The levels are very attractive, very Japanese, and Japanphiles should jump on this game with both feet for that fact alone. Backgrounds are detailed, and with a decent SD card (and not putting your 3DS in sleep mode during loads), you should experience a smooth framerate during missions. The character models are really pretty to look at, both during conversations and combat animations, as are the enemy models, though to a lesser extent. There are some really cool little touches, such as cars passing by far in the distance of one level, and there’s ton of variety in terms of the visual fare.
Each character comes complete with their own unique shinobi costume, and you’ll unlock a lot of trinkets at a steady pace as you progress through the two stories.

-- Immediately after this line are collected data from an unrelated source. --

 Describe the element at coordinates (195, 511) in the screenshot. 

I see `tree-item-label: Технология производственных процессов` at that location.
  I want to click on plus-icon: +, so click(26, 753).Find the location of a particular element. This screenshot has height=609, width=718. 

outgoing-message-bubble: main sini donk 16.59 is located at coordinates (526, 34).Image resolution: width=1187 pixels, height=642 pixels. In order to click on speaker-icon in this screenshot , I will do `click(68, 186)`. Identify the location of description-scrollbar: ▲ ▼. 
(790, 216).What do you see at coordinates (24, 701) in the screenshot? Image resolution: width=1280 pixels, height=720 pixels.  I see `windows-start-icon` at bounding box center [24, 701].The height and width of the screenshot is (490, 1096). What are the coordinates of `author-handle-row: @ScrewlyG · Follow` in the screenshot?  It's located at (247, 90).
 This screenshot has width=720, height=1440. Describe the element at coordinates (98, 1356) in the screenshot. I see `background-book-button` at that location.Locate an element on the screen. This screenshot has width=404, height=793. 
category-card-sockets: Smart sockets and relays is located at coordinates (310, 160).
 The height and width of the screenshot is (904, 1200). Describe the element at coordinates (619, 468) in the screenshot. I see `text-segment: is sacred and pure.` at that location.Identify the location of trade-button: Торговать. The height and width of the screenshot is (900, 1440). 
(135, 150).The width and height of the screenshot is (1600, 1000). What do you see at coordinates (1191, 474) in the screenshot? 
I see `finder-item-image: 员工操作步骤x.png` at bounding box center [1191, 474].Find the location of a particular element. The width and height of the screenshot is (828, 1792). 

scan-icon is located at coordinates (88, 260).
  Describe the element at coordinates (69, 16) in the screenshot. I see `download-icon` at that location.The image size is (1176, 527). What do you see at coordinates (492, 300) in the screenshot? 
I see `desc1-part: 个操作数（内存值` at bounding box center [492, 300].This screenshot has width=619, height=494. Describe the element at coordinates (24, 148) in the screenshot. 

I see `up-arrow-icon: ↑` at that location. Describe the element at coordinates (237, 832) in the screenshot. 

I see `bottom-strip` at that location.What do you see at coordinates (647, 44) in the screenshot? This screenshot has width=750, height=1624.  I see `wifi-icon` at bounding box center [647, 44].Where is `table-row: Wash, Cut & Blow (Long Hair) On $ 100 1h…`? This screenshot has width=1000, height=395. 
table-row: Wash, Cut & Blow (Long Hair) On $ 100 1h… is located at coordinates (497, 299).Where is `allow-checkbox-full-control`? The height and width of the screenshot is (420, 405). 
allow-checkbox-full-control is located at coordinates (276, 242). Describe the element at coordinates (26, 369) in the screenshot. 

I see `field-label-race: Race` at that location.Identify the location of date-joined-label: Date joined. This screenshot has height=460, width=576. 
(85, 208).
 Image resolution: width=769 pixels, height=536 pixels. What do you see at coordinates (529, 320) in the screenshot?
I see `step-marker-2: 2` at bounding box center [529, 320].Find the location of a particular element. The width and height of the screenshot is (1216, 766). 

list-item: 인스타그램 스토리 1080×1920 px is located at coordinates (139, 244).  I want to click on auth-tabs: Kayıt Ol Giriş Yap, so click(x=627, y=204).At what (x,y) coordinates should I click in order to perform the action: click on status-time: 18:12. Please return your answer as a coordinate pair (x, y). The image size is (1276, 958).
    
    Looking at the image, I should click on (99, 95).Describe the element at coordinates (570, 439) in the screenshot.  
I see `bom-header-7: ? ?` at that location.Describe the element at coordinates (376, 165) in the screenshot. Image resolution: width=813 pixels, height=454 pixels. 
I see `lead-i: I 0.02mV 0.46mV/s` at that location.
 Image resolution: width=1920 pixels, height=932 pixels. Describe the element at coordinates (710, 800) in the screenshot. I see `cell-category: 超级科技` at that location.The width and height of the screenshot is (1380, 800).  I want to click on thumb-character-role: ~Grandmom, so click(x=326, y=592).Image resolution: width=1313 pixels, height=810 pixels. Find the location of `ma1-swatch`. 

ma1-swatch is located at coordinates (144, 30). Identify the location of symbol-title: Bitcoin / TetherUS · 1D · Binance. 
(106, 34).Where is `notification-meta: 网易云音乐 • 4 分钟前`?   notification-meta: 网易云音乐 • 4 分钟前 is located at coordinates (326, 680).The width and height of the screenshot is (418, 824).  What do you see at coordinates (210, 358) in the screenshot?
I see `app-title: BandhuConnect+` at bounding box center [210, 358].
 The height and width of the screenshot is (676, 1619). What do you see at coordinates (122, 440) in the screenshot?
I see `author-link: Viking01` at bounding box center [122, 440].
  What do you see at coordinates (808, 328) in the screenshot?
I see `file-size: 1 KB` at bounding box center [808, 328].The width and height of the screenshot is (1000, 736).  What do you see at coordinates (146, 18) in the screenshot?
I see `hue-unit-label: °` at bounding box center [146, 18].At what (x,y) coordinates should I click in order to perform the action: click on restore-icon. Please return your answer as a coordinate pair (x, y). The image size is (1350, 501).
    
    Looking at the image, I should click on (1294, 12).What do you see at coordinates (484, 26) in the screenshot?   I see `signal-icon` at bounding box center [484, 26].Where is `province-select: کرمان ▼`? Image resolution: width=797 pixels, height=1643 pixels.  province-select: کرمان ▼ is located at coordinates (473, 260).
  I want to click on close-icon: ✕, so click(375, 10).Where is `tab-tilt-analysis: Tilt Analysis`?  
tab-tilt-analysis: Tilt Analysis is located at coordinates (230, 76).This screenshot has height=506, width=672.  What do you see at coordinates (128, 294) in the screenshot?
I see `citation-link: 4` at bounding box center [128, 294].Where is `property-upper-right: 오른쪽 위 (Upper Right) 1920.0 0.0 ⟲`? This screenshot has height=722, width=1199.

Most of us came for “the plot,” though, and you see it from many different angles. The game isn’t actually all that risqué, but you’re not gonna get jipped out of your fan service, either. As your characters take damage, their clothes will get ripped off. So, even when you lose, you win. And what you can’t get a peek at in combat, you can give special attention to in the dressing room – gyro-controlled and all.
The 3D effect is only turned off during combat, though it comes automatically back on during shinobi-transformation and special-attack animations. Otherwise, the rest of the game is in 3D, and the effect is really well done. That being said, it also hurt my eyes, and though I enjoy the novelty of the effect every once in a while, I mostly play the game with it turned off. I know a lot of the game’s appeal hinges on the idea of 3D boobs, and to that end, you’re getting what you pay for; it’s good, but not exempt from the eye strain the system’s effect tends to cause most players.
Other than the ages of the shinobi students, nothing has been censored from the U.S. version according to XSEED. The panty shots and boob jiggling are as much playful as they are sexy. I think the moral uproar from some folks has been greatly exaggerated, as SKB is a celebration of beauty and female sexuality (and youth), rather than simple raunchiness.
Some folks have reported issues with the framerate and/or lag. Personally, I’ve experienced zero slowdown during combat, though the framerate does tend to get a little sluggish from time to time while moving around the shinobi base. That leads me to conclude these issues are related to whatever SD card you happen to be using, and of course, not all SD cards are created equal.
As a special aside, the music is truly fantastic (if you’re into pop-metal). There is an incredible breadth of content, and the composer even offers his insights into the inspiration for each theme (viewable from the jukebox in the game’s library section). The original Japanese voiceovers accompany the English text, which has been intelligently localized.
I’m having fun with Senran Kagura Burst. I’ve put in quite a few hours with it already, and yet I’m not even close to being finished with it. There’s incentive to complete all missions with all characters in various modes, and if you came for the “moe,” you’ll likely have fun going through the motions. It’s a solid beat’em-up, but it’s not terribly challenging. The combo system is rewarding, and the specials are a blast to look at (and you’ll be looking at them a lot).
But it should be clear that the combat and missions are merely tools for telling the story and unlocking tons of neat stuff. Make no mistake, you can have a lot of fun with the combo system, setting up massive strings of attacks and specials, but the enemies are mostly fodder. As a sexy, Japan-centric, otaku care package, however, this game scores a homerun. Many of us have been begging Japanese publishers to bring these types of niche games over for years, so if you don’t support this effort, then you’re part of the problem.